Perhaps what the Navy lacrosse team needed was Joe Bellino, whose mere presence on an athletic field seems to turn Army to jelly. Unfortunately for the lacrossers, Bellino was at West Point last Saturday helping to win the baseball game 3-0. Army also lost at track and golf, but the pretty girls—weekend dates—who fluttered about the academy gained Army at least a tie for the day.
The baseball game was Bellino's final appearance as a member of a Navy team, and he departed in glory, doubling home the first run and scoring the second. Chuck Davis, a tall, brawny left-hander, pitched the shutout, the third straight year he has beaten Army. After the game the Army coach congratulated him. "Glad to see you graduate," he added.
Bellino, of course, also graduates this week. Four days later he will marry Ann Tansey, a girl from his home town of Winchester, Mass. After the honeymoon Joe will play in two all-star summer football games, then return to Annapolis, where he will be an assistant football coach. When the season is over he will be assigned sea duty aboard a destroyer.
This was not a great baseball season for Bellino. His throwing arm had been injured in the Orange Bowl game when he made that marvelous somersault catch of a pass for Navy's second touchdown. He had to switch from catcher to the outfield. At bat, Bellino was given a variety of soft pitches, high and wide. "We'd draw crowds at every game," said Bellino recently. "A lot of people came to see—well, to see me hit, I guess." So Bellino swung at bad pitches. Even so he hit .274 and led the team in home runs and runs batted in as Navy won 24 games and lost only two.
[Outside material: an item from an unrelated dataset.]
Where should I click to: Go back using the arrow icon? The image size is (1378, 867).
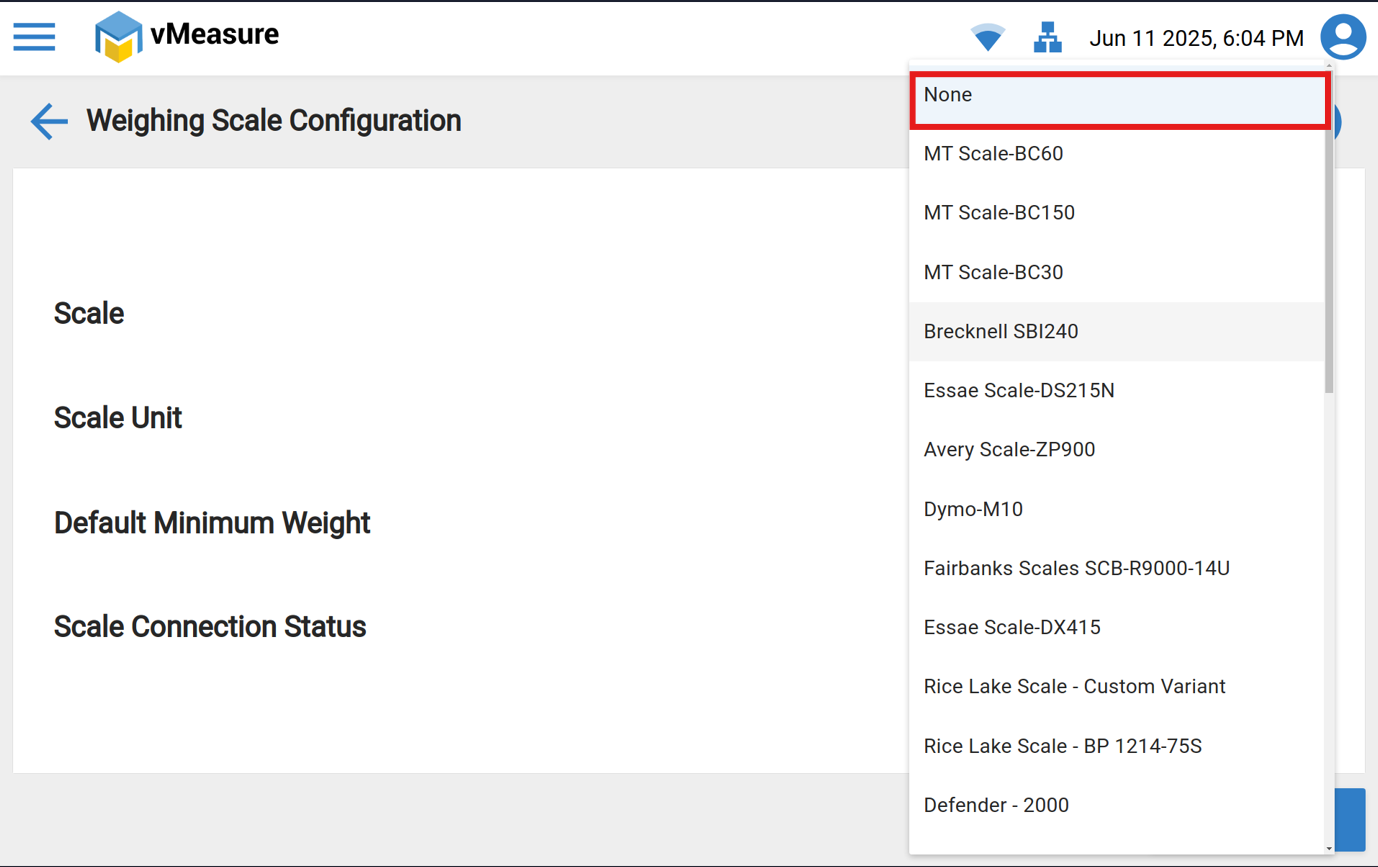(48, 121)
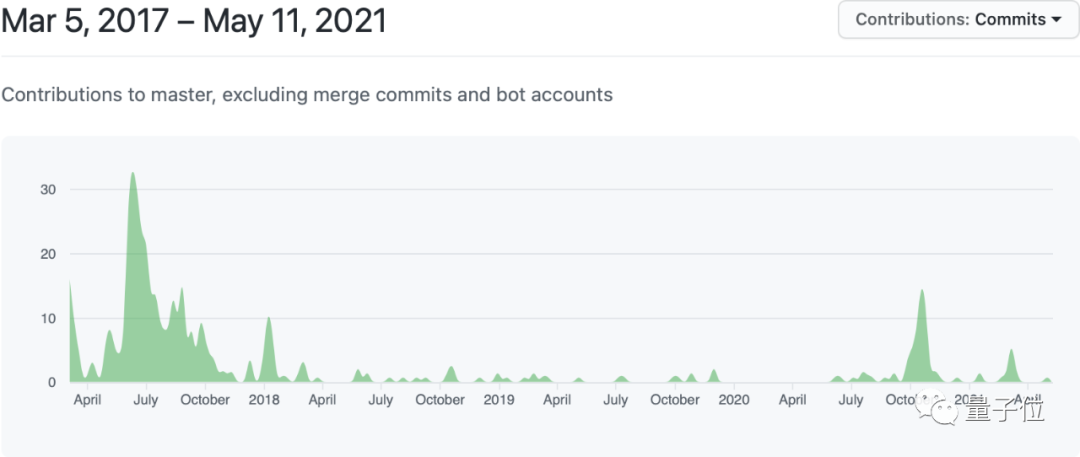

A great responsibility goes with being a Navy hero, and during his career at Annapolis, Joe Bellino fulfilled it with modesty and maturity. The social demands made on him before this Army game would have disturbed many athletes. He was almost never alone. Brass wanted to shake his hand. Old grads told him old stories. One little boy wanted to snap his picture. "You'd better move your hand away from the lens, son," Joe told him patiently. "You'll have a fine picture of your finger."
After the game it started to drizzle. The stands emptied and the two teams left for the dressing rooms. All that remained was a cluster of children out near the pitcher's mound. In the middle stood Joe Bellino, signing autographs.